RAV Bahamas, owned by Gerardo Capo and Genting’s Resorts World Bimini partner, disclosed in its responses to the Utilities Regulation and Competition Authority’s (URCA) consultation on the tariff review for public electricity suppliers that its power plant investment has been financed by “a non-traditional technique”.
“RAV commented that the company has financed the acquisition of its generating assets using a non-traditional technique,” URCA said in its statement of results. “The capital cost of the units is being financed by RAV’s fuel supplier and the cost is being recovered via an added component to the purchase price of the LNG supply.”
RAV Bahamas had voiced concern as to how URCA will account for such “non-traditional financing” in the revenue requirements for calculating an electricity supplier’s weighted average cost of capital (WACC). The regulator, in response, said it will employ a ‘cash needs’ approach in calculating the revenue needed to cover debt servicing costs when assessing such financing methods.

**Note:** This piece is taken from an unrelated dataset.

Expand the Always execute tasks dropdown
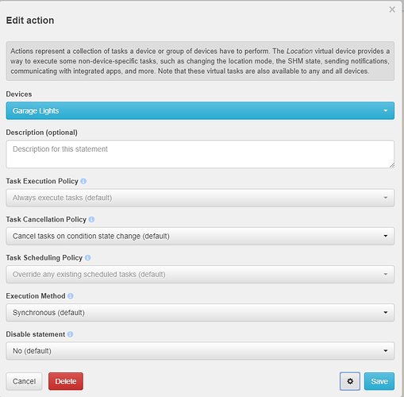Image resolution: width=404 pixels, height=397 pixels. (x=200, y=198)
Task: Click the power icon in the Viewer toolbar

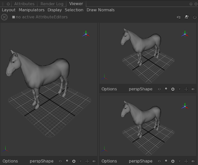Action: pos(195,17)
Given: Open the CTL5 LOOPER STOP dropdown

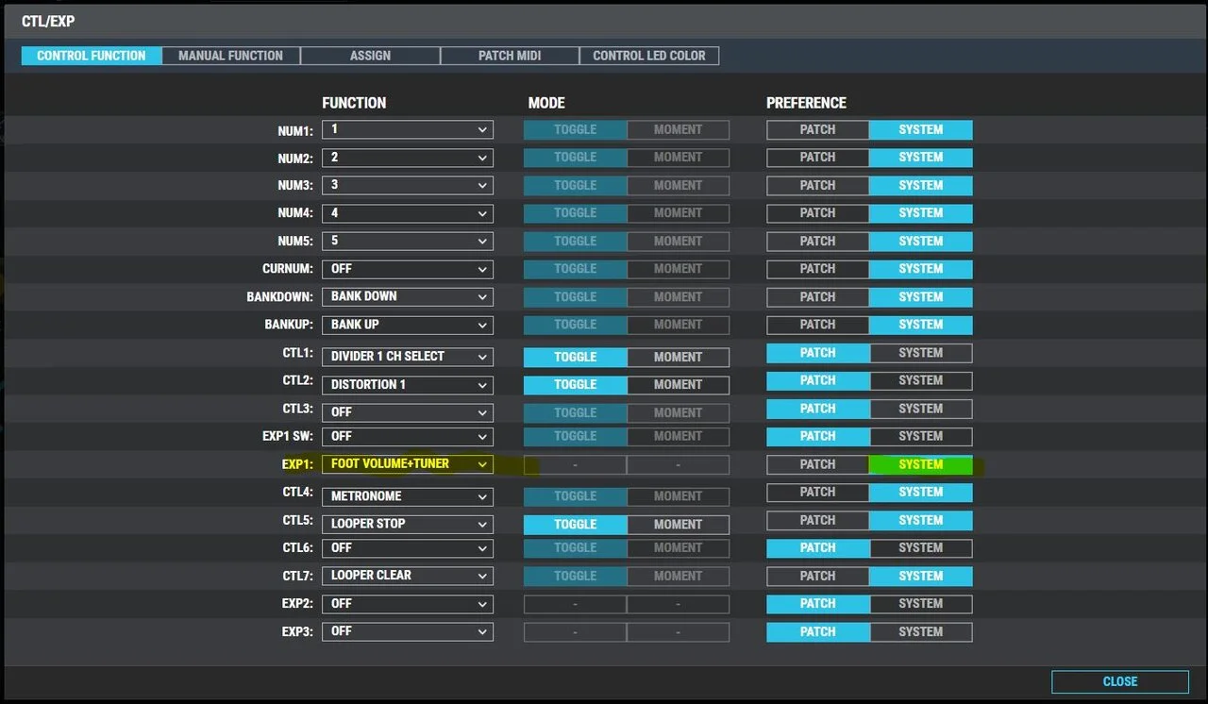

“When this approach is taken, investments financed from concessional loans are recovered through an annual debt service charge and not included in the rate base. Similarly, the capital cost of the units are being financed by RAV’s fuel supplier, and the cost is being recovered via an added component to the purchase price of the LNG supplier which will be considered for analysis to be included in the revenue requirement,” URCA added.
The late 2020 deal with New Fortress enables RAV Bahamas to act as a private power provider to the Resorts World hotel property, casino, and all facilities, homes and private villas. LNG tanks are filled at New Fortress’ plant in Miami, Florida, then shipped to Bimini.
On-site power generation capacity is roughly 9 Mega Watts (MW), with 7 MW from LNG and an additional 2 MW of diesel backup. Besides reducing fuel costs by 29 percent, the site has also reduced its carbon footprint by about 27 percent.
URCA, in summing up its tariff review findings, said: “The regulator’s stated methodology consists of estimating public electricity providers’ revenue requirements; determining a tariff that allows them to adequately recover the full cost of service; what portion of revenue must be collected from each respective customer class and ultimately designing a tariff that ensures that allocated revenue can be recovered for each of those classes. URCA intends to use this methodology moving forward to establish a transparent framework for future tariff adjustments and periodic reviews.
“As the regulator, URCA’s aim is to find the right balance between the interests of the consumers, utility providers and the Government. URCA’s tariff review function aims to protect consumers, ensuring they pay a just and reasonable amount for the services received whilst ensuring that utility providers charge only that which is necessary to cover all costs and receive a fair rate of return on their investment.”